Setting up Popularity Analytics

What is Popularity Analytics?

Popularity analytics helps data consumers find the trending or popular resources that are available in the application. It helps data producers and stewards focus their time and energy on the things that provide the most value, and spend less time (or even remove / curate away) content that is less valuable.

Pre-requisites: Metrics Dataset

Popularity Analytics uses the Metrics of the organization to identify the popularity of the resources. Before you begin you must make sure have the Metrics dataset is configured in your organization. For details, see Metrics for the catalog.

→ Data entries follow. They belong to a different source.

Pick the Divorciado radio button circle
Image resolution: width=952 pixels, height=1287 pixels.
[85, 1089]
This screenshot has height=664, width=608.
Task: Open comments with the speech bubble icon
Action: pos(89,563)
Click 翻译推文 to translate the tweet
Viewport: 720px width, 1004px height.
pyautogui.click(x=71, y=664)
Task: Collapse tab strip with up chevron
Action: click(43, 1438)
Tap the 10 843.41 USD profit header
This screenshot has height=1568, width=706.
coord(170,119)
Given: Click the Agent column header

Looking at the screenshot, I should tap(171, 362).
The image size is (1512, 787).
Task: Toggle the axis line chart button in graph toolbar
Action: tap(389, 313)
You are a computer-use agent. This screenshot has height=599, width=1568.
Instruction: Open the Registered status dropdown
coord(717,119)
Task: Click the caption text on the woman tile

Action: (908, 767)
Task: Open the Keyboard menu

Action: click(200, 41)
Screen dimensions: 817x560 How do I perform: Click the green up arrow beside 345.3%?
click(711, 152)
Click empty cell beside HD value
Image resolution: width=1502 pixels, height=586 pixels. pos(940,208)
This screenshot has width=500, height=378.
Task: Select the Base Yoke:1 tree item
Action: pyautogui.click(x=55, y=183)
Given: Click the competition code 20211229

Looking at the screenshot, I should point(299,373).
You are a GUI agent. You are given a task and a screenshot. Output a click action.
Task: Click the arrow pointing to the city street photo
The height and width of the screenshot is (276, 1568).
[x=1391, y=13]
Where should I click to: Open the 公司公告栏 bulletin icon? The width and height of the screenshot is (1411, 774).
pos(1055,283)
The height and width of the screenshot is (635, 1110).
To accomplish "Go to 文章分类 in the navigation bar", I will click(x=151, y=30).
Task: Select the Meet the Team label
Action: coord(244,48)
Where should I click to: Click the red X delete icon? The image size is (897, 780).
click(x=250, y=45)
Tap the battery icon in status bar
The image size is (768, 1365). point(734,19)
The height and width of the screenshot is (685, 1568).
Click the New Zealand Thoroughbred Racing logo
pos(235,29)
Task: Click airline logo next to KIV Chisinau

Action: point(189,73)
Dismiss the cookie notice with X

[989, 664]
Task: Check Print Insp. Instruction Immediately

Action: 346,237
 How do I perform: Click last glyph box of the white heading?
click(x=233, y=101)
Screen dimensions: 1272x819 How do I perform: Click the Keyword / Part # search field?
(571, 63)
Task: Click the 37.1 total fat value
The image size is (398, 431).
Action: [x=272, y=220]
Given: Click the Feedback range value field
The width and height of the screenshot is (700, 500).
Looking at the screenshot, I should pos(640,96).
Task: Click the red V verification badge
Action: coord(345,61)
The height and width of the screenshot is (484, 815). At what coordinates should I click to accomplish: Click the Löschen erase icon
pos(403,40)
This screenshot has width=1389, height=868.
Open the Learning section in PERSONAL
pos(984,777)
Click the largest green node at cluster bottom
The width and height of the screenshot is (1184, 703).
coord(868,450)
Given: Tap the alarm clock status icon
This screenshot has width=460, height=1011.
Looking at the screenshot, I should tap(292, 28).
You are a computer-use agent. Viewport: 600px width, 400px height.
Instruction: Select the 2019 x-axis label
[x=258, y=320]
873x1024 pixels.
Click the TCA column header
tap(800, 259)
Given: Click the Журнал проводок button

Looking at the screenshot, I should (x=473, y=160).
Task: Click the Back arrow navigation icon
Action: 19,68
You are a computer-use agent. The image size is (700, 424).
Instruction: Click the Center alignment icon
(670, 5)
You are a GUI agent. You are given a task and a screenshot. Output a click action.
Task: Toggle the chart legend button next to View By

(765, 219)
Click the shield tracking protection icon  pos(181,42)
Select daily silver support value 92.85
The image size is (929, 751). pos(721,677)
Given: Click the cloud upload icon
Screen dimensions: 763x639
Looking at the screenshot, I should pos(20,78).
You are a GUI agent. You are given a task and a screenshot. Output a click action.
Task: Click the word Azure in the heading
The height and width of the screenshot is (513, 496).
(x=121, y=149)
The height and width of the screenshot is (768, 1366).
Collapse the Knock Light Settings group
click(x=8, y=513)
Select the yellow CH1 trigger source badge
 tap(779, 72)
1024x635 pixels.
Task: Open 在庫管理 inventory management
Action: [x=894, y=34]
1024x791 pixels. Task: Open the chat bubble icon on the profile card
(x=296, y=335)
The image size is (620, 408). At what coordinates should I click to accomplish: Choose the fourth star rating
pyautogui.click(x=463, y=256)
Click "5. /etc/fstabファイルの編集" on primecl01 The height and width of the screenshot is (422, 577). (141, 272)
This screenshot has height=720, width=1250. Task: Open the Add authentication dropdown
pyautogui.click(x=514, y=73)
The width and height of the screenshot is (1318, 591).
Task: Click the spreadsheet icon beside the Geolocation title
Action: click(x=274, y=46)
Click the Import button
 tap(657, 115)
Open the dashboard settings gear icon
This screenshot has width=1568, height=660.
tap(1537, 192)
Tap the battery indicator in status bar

STEP 1: Configure the metadata profile for popularity

To configure the metadata profile for people:

Prepare the mdp-popularity.ttl file by doing the following:
1. Copy the following ttl file contents in a text editor.
2. Replace yourorgname with the name of your organization.
3. For dwec:forType property, specify the resources for which you want to enable the Popularity field. For example, set the value as dwec:DwDataset, dwec:DatabaseTable, dwec:DatabaseColumn, dwec:BusinessTerm ; to enable for datasets, tables, columns, and business terms.
4. Save the file as mdp-popularity.ttl on your machine.
Upload the mdp-popularity.ttl file to the ddw-catalogs dataset.
Note
This file goes in the ddw-catalogs dataset.
Note
Success! Browse to the resource in your organization for which you enabled the field (for example, dataset) and you should see a new Popularity option.

STEP 2: Create Popularity Analytics Project and Link to Metrics Dataset

In this section, we create the Popularity Analytics project and link it with the Metrics dataset in the organization.

To create the project:

Create a project called ddw-popularity-analytics.
On the Project details page, click the Launch Workspace button.
Link the dataset ddw-metrics (this name will be different for your organization) to the project by clicking Add > Dataset.

STEP 3: Configure Eureka Automation for Metadata Popularity

STEP A: Add and Run the Metadata Popularity SQL Query

Note

What does this query do?

The query creates a valuation scores based on 2 metrics - number of views and number of edits on the metadata resources. By default, both views and edits have the same weights. The valuation score is calculated for two different time periods. By default, it is 14 and 60 days. The popularity rank is calculated by a cumulated distribution over the valuation score. Based on the popularity rank, the metadata resources are categorized as - Popular, Unpopular, Rising. A metadata resource is popular if it's the top 20th percentile (the default value), unpopular if it's in the bottom 20th percentile and rising if was unpopular in the last 60 days but it is popular in the last 14 days.

The default values can be changed.

You can find technical details about this query in the reference information section.

To add and run the SQL query:

In the ddw-popularity-analytics project, add a new SQL Query.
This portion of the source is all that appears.